* SHORT PROBLEM A *
Decide whether each statement agrees with the LED spotlight text below. For each, answer yes or no and quote the deciding words exactly: (i) The light mixing chamber base surface and the reflector bottom lie on the same plane. (ii) The light mixing chamber and the reflector must always be formed as one integrated part. (iii) In WO 02/5047472, the LED light source sits on the reflector bottom.
start SOURCE PASSAGE
Abstract:
The invention relates to a LED spotlight, preferably for white light, comprising—an LED module having several LED chips on a carrier,—a cooling body that is in thermal contact with the LED module,—a reflector that laterally surrounds the LED chips, and—a light mixing chamber arranged within the reflector and laterally surrounding the LED chips, the light mixing chamber base surface and the reflector bottom being located on the same plane.

Description:
BACKGROUND OF THE INVENTION 
     LED spotlights, in particular to achieve white light illumination, are well known from the prior art. An LED spotlight is typically to be understood as an LED light source which has one or more LEDs of identical and different colors, wherein the light of the one or more LEDs receives the desired distribution by way of a reflector. 
     A special set of problems occurs if LEDs having different emission spectra are used as the light source. Specifically, it must be ensured that sufficient mixing of the light occurs before the mixed light from the various LEDs exits from the spotlight, so that sufficient color homogeneity of the emitted light can be achieved over the entire angular range of the emitted light as much as possible. 
     The problem of color homogeneity can be strengthened still further if the spectrum of at least one of the LEDs of the LED light source is partially converted into a light having different (normally lower-frequency) light by a color conversion layer, which is applied at a distance to and/or in contact with the LED, such that the color conversion layer represents a third light source in a certain sense, which must be homogeneously mixed with the light emitted from the LEDs. 
     A spotlight having an LED light source and a reflector is already known from WO 02/5047472. An LED light source is arranged on the reflector bottom therein and fills up a lower section of the reflector internal volume. 
     It is therefore the object of the invention to propose an LED spotlight which achieves better light mixing, in order to thus improve the color homogeneity. 
     SUMMARY OF THE INVENTION 
     This object is achieved by the features of the independent claims. The dependent claims refine the central ideas of the invention in a particularly advantageous manner. 
     A first aspect of the invention relates to an LED spotlight, preferably for white light, having:
         an LED module having several LED chips on a carrier,   a cooling body which is in thermal contact with the LED module,   a reflector which laterally surrounds the LED chips, and   a light mixing chamber which is arranged within the reflector and laterally surrounds the LED chips,       

     wherein the light mixing chamber base surface and the reflector bottom are located on the same plane. 
     The reflector bottom can have a central opening, through which the LED chips protrude into the light mixing chamber originating from the carrier of the LED module arranged below the reflector bottom. 
     A cylinder attachment, which is preferably integrally formed with the reflector bottom, and which encloses the light mixing chamber, can extend away from the reflector bottom. 
     The light mixing chamber and the reflector can be placed on the carrier of the LED module. 
     The light mixing chamber and the reflector can be embodied separately or integrated.
end SOURCE PASSAGE
start SUPPLIED INFORMATION
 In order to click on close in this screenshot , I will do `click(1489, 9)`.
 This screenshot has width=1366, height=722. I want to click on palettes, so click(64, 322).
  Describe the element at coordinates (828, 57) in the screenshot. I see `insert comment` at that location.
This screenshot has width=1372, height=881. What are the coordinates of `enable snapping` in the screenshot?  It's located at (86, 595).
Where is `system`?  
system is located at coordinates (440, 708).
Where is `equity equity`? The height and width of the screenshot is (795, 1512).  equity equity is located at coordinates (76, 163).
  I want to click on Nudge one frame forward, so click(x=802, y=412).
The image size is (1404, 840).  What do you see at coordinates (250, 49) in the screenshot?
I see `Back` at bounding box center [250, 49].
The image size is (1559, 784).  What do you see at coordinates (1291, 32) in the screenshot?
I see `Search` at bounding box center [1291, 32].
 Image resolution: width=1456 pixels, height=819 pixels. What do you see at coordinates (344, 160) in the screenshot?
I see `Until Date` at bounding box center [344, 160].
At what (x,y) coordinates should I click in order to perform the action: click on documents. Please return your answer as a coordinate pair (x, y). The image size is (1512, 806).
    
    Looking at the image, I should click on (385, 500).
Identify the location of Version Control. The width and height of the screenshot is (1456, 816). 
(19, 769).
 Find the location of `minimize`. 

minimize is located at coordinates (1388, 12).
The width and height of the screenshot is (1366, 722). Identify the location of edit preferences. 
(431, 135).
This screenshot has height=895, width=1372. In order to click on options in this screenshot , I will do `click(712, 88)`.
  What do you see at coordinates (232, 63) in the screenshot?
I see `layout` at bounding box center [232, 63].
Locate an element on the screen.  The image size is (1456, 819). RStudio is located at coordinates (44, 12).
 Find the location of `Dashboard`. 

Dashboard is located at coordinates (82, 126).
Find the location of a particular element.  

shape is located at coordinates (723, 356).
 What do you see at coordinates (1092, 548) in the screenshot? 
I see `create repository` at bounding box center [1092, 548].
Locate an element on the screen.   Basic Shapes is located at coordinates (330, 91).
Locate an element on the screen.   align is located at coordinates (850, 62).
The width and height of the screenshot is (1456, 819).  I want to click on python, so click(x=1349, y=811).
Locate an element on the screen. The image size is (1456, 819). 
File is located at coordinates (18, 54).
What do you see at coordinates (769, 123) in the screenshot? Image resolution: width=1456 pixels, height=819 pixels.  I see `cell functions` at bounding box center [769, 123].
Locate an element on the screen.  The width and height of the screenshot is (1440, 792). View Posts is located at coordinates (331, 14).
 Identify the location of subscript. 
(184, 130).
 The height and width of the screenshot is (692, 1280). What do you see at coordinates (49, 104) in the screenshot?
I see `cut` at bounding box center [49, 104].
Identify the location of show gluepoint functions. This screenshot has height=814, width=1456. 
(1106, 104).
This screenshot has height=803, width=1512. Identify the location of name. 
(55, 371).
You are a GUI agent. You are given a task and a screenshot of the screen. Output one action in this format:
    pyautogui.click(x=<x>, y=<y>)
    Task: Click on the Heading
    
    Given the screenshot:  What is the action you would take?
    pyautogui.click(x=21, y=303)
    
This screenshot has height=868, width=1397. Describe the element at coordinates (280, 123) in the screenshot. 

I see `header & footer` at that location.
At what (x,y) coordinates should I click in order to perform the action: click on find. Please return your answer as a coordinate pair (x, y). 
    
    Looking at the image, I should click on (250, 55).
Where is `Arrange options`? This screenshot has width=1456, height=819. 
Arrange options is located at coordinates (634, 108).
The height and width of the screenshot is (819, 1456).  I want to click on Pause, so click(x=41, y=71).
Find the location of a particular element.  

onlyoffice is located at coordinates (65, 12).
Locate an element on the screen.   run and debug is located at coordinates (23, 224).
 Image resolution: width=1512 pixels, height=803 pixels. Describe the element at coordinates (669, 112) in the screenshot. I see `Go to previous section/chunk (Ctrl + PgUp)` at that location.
end SUPPLIED INFORMATION
* SHORT PROBLEM B *
Put part of the entries into a JSON list of strings, one string per line and leaving out blank lines. Begin at the line that has "Identify the location of show" and stop after the line that has "The height and width of the screenshot is (819, 1456).".

* EXPECTED OUTPUT A *
(i) Yes: "the light mixing chamber base surface and the reflector bottom being located on the same plane."
(ii) No: "The light mixing chamber and the reflector can be embodied separately or integrated."
(iii) Yes: "An LED light source is arranged on the reflector bottom therein"

* EXPECTED OUTPUT B *
[
  "Identify the location of show gluepoint functions. This screenshot has height=814, width=1456. ",
  "(1106, 104).",
  "This screenshot has height=803, width=1512. Identify the location of name. ",
  "(55, 371).",
  "You are a GUI agent. You are given a task and a screenshot of the screen. Output one action in this format:",
  "    pyautogui.click(x=<x>, y=<y>)",
  "    Task: Click on the Heading",
  "    Given the screenshot:  What is the action you would take?",
  "    pyautogui.click(x=21, y=303)",
  "This screenshot has height=868, width=1397. Describe the element at coordinates (280, 123) in the screenshot. ",
  "I see `header & footer` at that location.",
  "At what (x,y) coordinates should I click in order to perform the action: click on find. Please return your answer as a coordinate pair (x, y). ",
  "    Looking at the image, I should click on (250, 55).",
  "Where is `Arrange options`? This screenshot has width=1456, height=819. ",
  "Arrange options is located at coordinates (634, 108).",
  "The height and width of the screenshot is (819, 1456).  I want to click on Pause, so click(x=41, y=71)."
]